Thread: Large querie with several EXISTS which will be often runned

Large querie with several EXISTS which will be often runned

From
"Bruno BAGUETTE"
Date:
Hello,

I've a performance question that I would like to ask you :

I have to design a DB that will manage products, and I'm adding the
product's options management.

A box can be red or yellow, or with black rubber or with white rubber,
for example.
So I have a product (the box) and two options groups (the box color and
the rubber color) and four options (red,yellow,black,white).

Here's my tables :

/* PRODUCTS OPTIONS : */
/* ------------------ */

CREATE SEQUENCE seq_id_product_option START 1 MINVALUE 1;

CREATE TABLE products_options
(
    pk_prdopt_id INT4 DEFAULT NEXTVAL('seq_id_product_option') NOT
NULL,
    fk_prd_id INT4 NOT NULL,
    name VARCHAR(100) NOT NULL,
    description TEXT,
    price DOUBLE PRECISION NOT NULL,
    vat_rate NUMERIC(5,2) NOT NULL,
    internal_notes TEXT,
    CONSTRAINT products_options_pk PRIMARY KEY (pk_prdopt_id),
    CONSTRAINT products_options_fk_prdid FOREIGN KEY (fk_prd_id)
REFERENCES products (pk_prd_id),
    CONSTRAINT products_options_vatrate_value CHECK (vat_rate
BETWEEN 0 AND 100)
);

/* PRODUCTS OPTIONS GROUP NAMES : */
/* ------------------------------ */

CREATE SEQUENCE seq_id_product_option_group START 1 MINVALUE 1;

CREATE TABLE products_options_groups
(
    pk_prdoptgrp_id INT4 DEFAULT
NEXTVAL('seq_id_product_option_group') NOT NULL,
    prdoptgrp_name VARCHAR(100) NOT NULL,
    prdoptgrp_description TEXT NOT NULL,
    prdoptgrp_internal_notes TEXT,
    CONSTRAINT products_options_groups_pk PRIMARY
KEY(pk_prdoptgrp_id)
);

/* PRODUCTS OPTIONS CLASSIFICATION : */
/* ------------------------------ */

CREATE TABLE products_options_classification
(
    fk_prdoptgrp_id INT4 NOT NULL,
    fk_prdopt_id INT4 NOT NULL,
    CONSTRAINT products_options_classification_pk PRIMARY
KEY(fk_prdoptgrp_id,fk_prdopt_id),
    CONSTRAINT products_options_classification_fk_prdoptgrp FOREIGN
KEY (fk_prdoptgrp_id) REFERENCES products_options_groups
(pk_prdoptgrp_id),
    CONSTRAINT products_options_classification_fk_prdopt FOREIGN KEY
(fk_prdopt_id) REFERENCES products_options (pk_prdopt_id)
);


I'm worrying about the performances of the queries that will the most
often dones, especially the select of the available options groups
('Rubber color','Box color' in my example) on one product (The box).
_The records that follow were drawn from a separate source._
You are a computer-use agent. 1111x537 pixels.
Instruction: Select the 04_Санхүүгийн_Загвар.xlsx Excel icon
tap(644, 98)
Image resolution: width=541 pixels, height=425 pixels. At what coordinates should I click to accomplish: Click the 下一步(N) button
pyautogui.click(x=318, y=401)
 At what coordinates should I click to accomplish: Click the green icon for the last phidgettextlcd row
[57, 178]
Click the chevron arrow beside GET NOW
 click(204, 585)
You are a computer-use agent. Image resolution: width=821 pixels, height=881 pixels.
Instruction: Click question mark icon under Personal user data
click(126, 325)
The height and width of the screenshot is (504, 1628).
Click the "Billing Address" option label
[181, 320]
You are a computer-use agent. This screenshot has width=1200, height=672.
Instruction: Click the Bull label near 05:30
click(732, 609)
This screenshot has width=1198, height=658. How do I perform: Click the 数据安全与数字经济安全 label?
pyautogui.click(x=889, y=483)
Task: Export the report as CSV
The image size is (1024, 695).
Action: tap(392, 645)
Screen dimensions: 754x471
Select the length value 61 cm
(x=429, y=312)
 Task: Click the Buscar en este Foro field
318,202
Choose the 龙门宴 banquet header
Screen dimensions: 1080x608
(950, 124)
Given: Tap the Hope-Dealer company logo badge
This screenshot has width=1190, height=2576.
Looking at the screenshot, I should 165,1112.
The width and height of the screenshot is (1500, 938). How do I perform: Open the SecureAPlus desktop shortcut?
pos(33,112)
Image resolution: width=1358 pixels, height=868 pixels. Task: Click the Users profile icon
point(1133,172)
SELECT products_options_groups.pk_prdoptgrp_id,
products_options_groups.prdoptgrp_name
FROM products_options_groups
WHERE EXISTS
(
    SELECT *
    FROM products_options_classification
    WHERE products_options_classification =
products_options_groups.pk_prdoptgrp_id
    AND EXISTS
    (
        SELECT *
        FROM products_options
        WHERE products_options.pk_prdopt_id =
products_options_classification.fk_prdopt_id
        AND products_options.fk_prd_id = [A PRODUCT ID WRITTEN
HERE BY MY APP]
    )
)
ORDER BY products_options_groups.prdoptgrp_name;


I will have to manage more or less 10.000 products with more or less 2-3
options by products and more or less 40 options-groups.

Do you think that this query will be hard for PostgreSQL (currently
7.2.1 but I will migrate to 7.3.2 when going in production environment)
?
How can I improve that query to be faster ?

Thanks really much for your advices about this ! :-)

---------------------------------------
Bruno BAGUETTE - pgsql-ml@baguette.net


Re: Large querie with several EXISTS which will be often runned

From
Josh Berkus
Date:
Bruno,

> I will have to manage more or less 10.000 products with more or less 2-3
> options by products and more or less 40 options-groups.
>
> Do you think that this query will be hard for PostgreSQL (currently
> 7.2.1 but I will migrate to 7.3.2 when going in production environment)
> ?
> How can I improve that query to be faster ?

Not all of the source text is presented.